Повез бы меня к жрецам белый конь, лентами да цветами украшенный, да только то для невест молвою не тронутых, а меня телега ждет. И запряг бы, может, батька конька нашего, но не усидеть мне верхом, не зажила еще спина истерзанная. Вот и повезут девицу, как к казни приговоренную. Поедет телега по деревне, а люди буду пальцами тыкать да смеяться в спину. Чужое горе оно завсегда радостно, что другим досталось. А кто и жалостливо вздохнет, только счастья никто уж не пожелает, да мне того счастья и ненадобно.
- Поднимайся, дочка, - матушка в светелку зашла. У самой глаза красные, а на губах улыбка ложная. Не радостно мамке дочь отдавать, знает уже, не быть ей в ладу с мужем ненавистным.
За мамкой Унка прошмыгнула, видать, отпустили ее проводить подружку любимую. Взглянула она на меня глазами испуганными, да так слезы из них и полились. Казнит себя, бедная, только ведь не за что. Сама я за ней пошла, не силком тянула. И то, что разные подарки от духов получили, тоже не ее вина, кому что на роду написано, тем и одарили. Нет зла и обиды в душе моей на подружку мою. Улыбнулась ей, да щекой к плечу прижалась, когда поднимали они меня с маменькой с постели. В последний раз на ней лежала, больше уж не вернусь в светелку девичью…
На ноги поставили, сорочку сняли да новую надели, только прежде смазали тем, что знахарка оставила. Унка на спину взглянула, да так и охнула. Мамка моя прикрикнула на нее:
- Пришла помочь, вот и помогай, нечего разглядывать.

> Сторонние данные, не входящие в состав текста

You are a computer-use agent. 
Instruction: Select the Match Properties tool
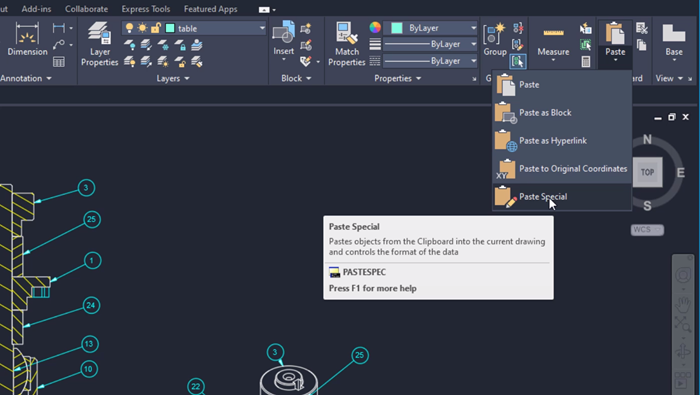(346, 44)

Унка слезы утерла, кивнула и помогать продолжила. Надели на меня платья для сговора, на стул усадили и волосы расчесывать начали.
- Эх, и в баньке не отпарили, - вздохнула матушка, головой качая. – Не соблюли обряда древнего. Словно псину дворовую за ворота спроваживаем.

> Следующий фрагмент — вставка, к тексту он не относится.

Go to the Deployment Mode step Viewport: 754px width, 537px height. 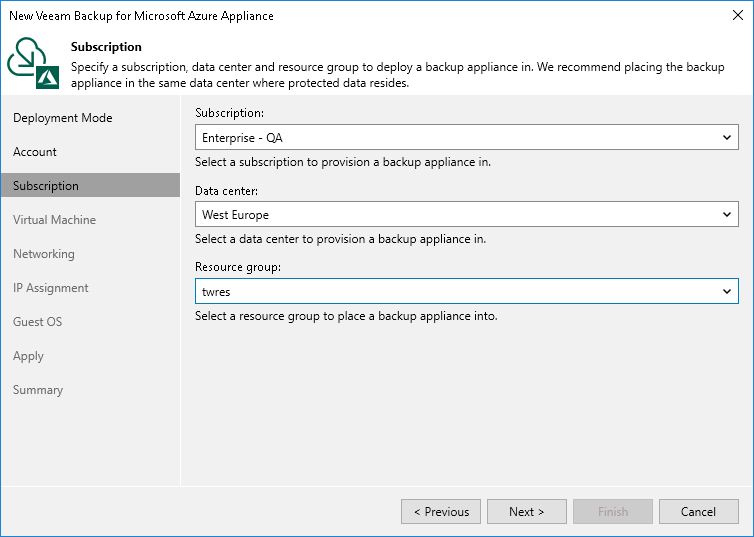62,118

Подружка моя вздохнула тяжко да и затянула:
Ах, ты, девонька, ах, красавица,
И куда ж ты от нас собираешься?
Ждет уж жених, дожидается.
Ко жрецам отведет и женой назовет.
То уж матушка ей вторить начала. Песни древние поют, обрядом положенные, а чудится мне, что отпевают мои косточки. Не звенят голоса ручейками звонкими, а словно эхо глухое вдали затихает. Не так невестам поют. Хоть и жалостливо, а всё со смешком да подначкой. Поют мамка с Ункой, косы заплетают, лентами шелковыми оплетают. В уши вдели подарок Тилиса, на шею ожерелье, как петлю затянули. Сижу, глаза закрыла, тошно мне, мочи нет.
Огляделась Унка, охнула и убежала, а вернулась с цветами в руках, хотела венок плести, да матушка остановила. И так сделали больше положенного для опозоренной. После на ноги подняли и к дверям повели. А мне и не идется, оступаюсь, на плечах их висну. Помереть бы сейчас, да боги к себе не спешат призвать.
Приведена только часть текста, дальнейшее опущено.